— TEXT SHOWN —
Notice to attend the annual general meeting in IFS
Notice to attend the annual general meeting in Industrial and Financial Systems, IFS AB (publ)
Shareholders in Industrial and Financial Systems IFS AB (publ.) are hereby called to the annual general meeting (AGM) of shareholders on Friday, March 25, 2011, at 3:00 p.m., at Courtyard by Marriott, Rålambshovsleden 50, in Stockholm, Sweden.
Shareholders intending to take part in the AGM must be registered in the stock register maintained by Euroclear Sweden AB (formerly VPC AB) no later than Monday March 21, 2011. They must also submit their application to IFS no later than Tuesday March 22, 2011 at 12:00 noon.
Notice of attendance shall be made by telephone at: +46 8 587 845 00 or via the company’s website www.ifsworld.com/sweden. When notifying the company, please provide name, personal registration or corporate registration number, if applicable, address, telephone number, stockholding, and information regarding any assistants (not more than two). If participation is by proxy, the proxy must be submitted to the company together with the notice of attendance. Proxy forms for shareholders wishing to participate in the AGM by proxy will be available from the corporate website at www.ifsworld.com or can be acquired by calling +46 8 587 845 00.

— DATA LINES —

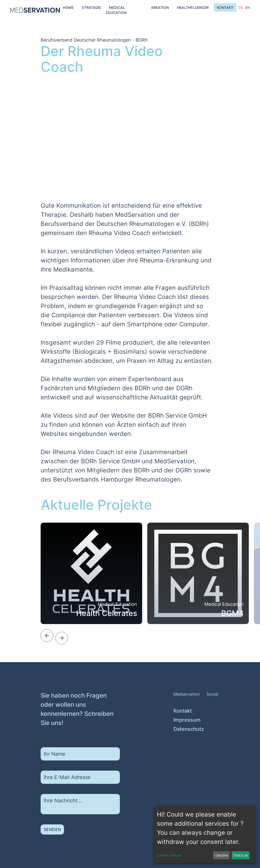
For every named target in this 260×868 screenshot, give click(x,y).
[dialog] (204, 834)
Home (68, 7)
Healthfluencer (193, 7)
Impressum (180, 736)
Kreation (160, 7)
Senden (52, 839)
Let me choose (169, 855)
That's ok (240, 855)
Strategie (91, 7)
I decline (221, 855)
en (248, 9)
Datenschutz (180, 745)
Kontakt (225, 7)
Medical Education (116, 10)
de (241, 8)
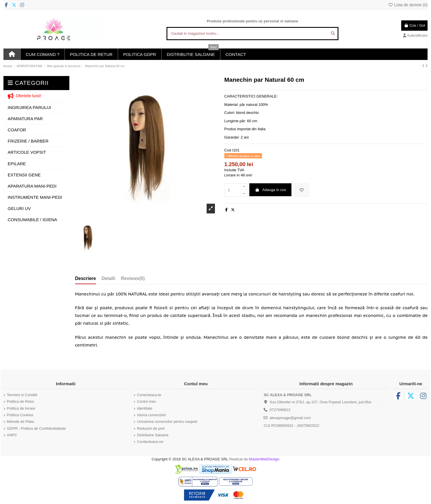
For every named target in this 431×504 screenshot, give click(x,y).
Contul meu (146, 401)
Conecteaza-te (149, 395)
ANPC (12, 435)
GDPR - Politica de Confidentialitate (36, 428)
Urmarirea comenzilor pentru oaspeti (167, 421)
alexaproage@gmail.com (290, 418)
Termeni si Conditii (22, 395)
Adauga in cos (271, 190)
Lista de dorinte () (408, 5)
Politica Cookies (20, 415)
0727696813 (280, 410)
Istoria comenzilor (152, 415)
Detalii (108, 278)
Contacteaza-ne (150, 441)
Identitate (145, 408)
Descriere (85, 278)
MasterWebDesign (264, 459)
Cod (228, 150)
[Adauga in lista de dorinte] (301, 190)
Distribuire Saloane (153, 435)
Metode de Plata (20, 421)
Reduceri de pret (151, 428)
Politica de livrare (21, 408)
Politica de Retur (20, 401)
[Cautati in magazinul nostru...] (333, 34)
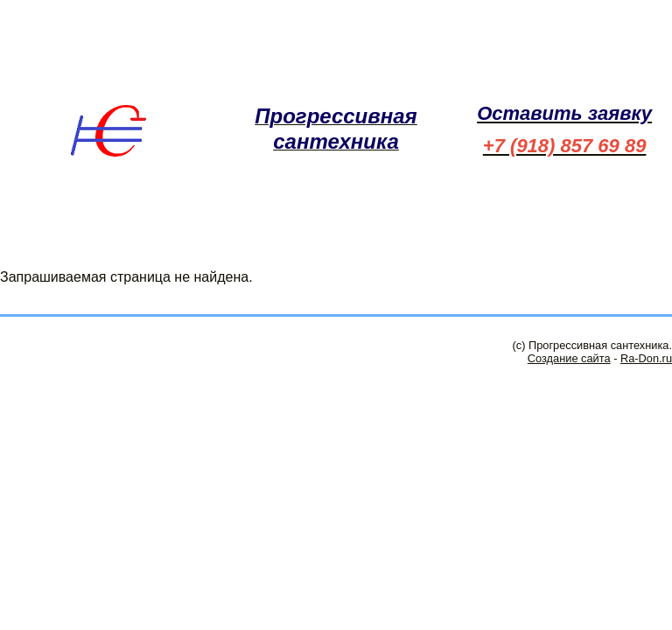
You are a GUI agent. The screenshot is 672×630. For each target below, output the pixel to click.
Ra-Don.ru (646, 358)
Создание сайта (569, 358)
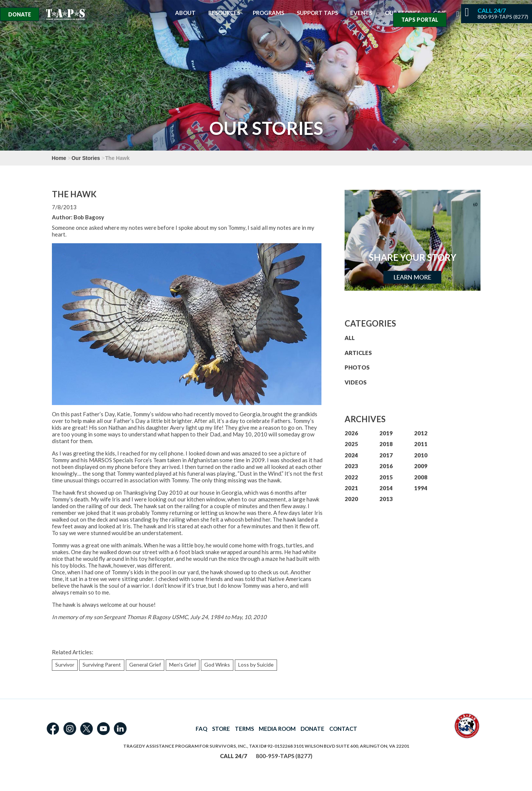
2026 (351, 433)
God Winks (217, 664)
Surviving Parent (102, 664)
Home (59, 158)
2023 (351, 466)
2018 (386, 444)
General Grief (145, 664)
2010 (421, 455)
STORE (221, 729)
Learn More (412, 277)
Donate (19, 14)
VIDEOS (355, 382)
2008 (421, 477)
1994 (421, 488)
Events (361, 13)
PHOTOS (357, 367)
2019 (386, 433)
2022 (351, 477)
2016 (386, 466)
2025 (351, 444)
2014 (386, 488)
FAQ (201, 729)
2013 (386, 499)
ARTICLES (358, 353)
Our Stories (85, 158)
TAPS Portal (420, 19)
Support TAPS (317, 13)
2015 (386, 477)
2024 (351, 455)
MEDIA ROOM (277, 729)
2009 (421, 466)
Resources (224, 13)
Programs (268, 13)
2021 (351, 488)
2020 (351, 499)
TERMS (244, 729)
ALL (349, 338)
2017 (386, 455)
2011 (421, 444)
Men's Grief (183, 664)
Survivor (65, 664)
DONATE (312, 729)
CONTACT (343, 729)
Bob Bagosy (89, 217)
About (185, 13)
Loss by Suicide (256, 664)
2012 (421, 433)
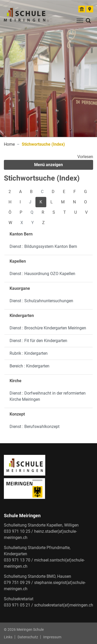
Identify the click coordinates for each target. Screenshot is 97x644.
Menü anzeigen (48, 165)
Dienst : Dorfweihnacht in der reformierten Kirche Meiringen (48, 396)
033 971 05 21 (17, 605)
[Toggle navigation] (79, 22)
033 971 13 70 (17, 560)
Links (8, 637)
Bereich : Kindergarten (29, 366)
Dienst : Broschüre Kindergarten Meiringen (48, 328)
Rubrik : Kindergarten (28, 353)
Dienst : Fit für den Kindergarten (38, 340)
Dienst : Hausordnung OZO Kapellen (42, 273)
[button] (88, 20)
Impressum (52, 637)
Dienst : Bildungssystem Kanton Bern (43, 246)
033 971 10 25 (17, 531)
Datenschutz (28, 637)
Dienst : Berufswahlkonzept (34, 426)
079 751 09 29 (17, 582)
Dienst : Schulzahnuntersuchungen (41, 301)
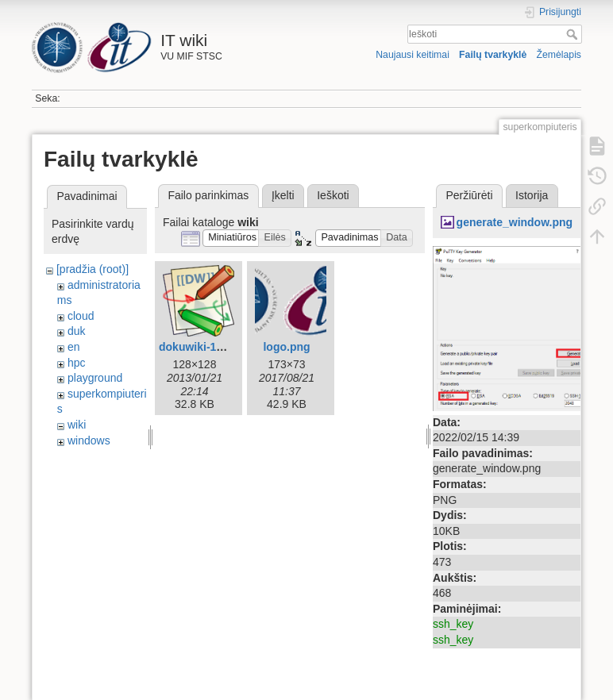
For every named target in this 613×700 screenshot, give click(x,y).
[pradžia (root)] (92, 269)
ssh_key (453, 624)
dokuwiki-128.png (205, 347)
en (74, 347)
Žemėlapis (558, 55)
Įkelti (283, 195)
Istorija (531, 195)
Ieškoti (573, 34)
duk (76, 331)
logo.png (286, 347)
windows (89, 440)
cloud (80, 316)
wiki (76, 425)
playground (94, 378)
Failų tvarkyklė (492, 55)
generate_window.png (515, 222)
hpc (76, 363)
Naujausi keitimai (412, 55)
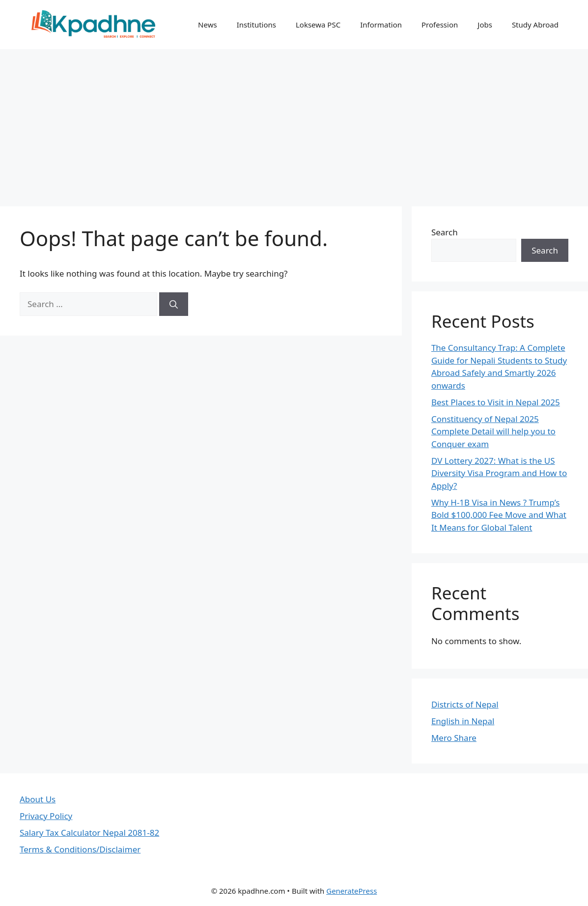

— REQUIRED WORK —
Continue the notice of the IFS annual general meeting from the point where it stops. The records were taken from a different source than the text.

— TASK ANSWER —
Shareholders who have deposited their stock with trustees must provisionally register their stock in their own name in order to take part in the AGM and exercise their voting rights. Shareholders who wish to re-register must notify their stockbrokers of this well in advance of March 21, 2011.
- The meeting is called to order.
- Election of chairman for the meeting.
- Drawing up and approval of the register of voters.
- Approval of the agenda.
- Election of one or two members to verify the minutes.
- Determine whether the meeting has been duly convened.
a) Chairman of the board’s statement.
b) Chief executive officer’s (CEO) statement.
- Presentation of the annual report and the auditor’s report as well as the consolidated statement of income and the consolidated balance sheet.
- Resolution to approve the statement of income and the balance sheet as well as the consolidated statement of income and the consolidated balance sheet.
- Resolution on allocations concerning Group income in accordance with the approved balance sheet.
- Resolution to discharge the members of the board and the chief executive officer from liability.
- Determine the number of members of the board and deputies.
- Determine remuneration for the board and the auditors.
- Election of board members and the chairman of the board.
- Resolution concerning guidelines for the remuneration of corporate management and incentive program:
a. Resolution concerning guidelines for the remuneration of corporate management.
b. Resolution concerning incentive program.
- Proposal concerning the establishment of a nomination committee.
- Resolution concerning the reduction of capital stock.
- Resolution to authorize the board to resolve to repurchase shares.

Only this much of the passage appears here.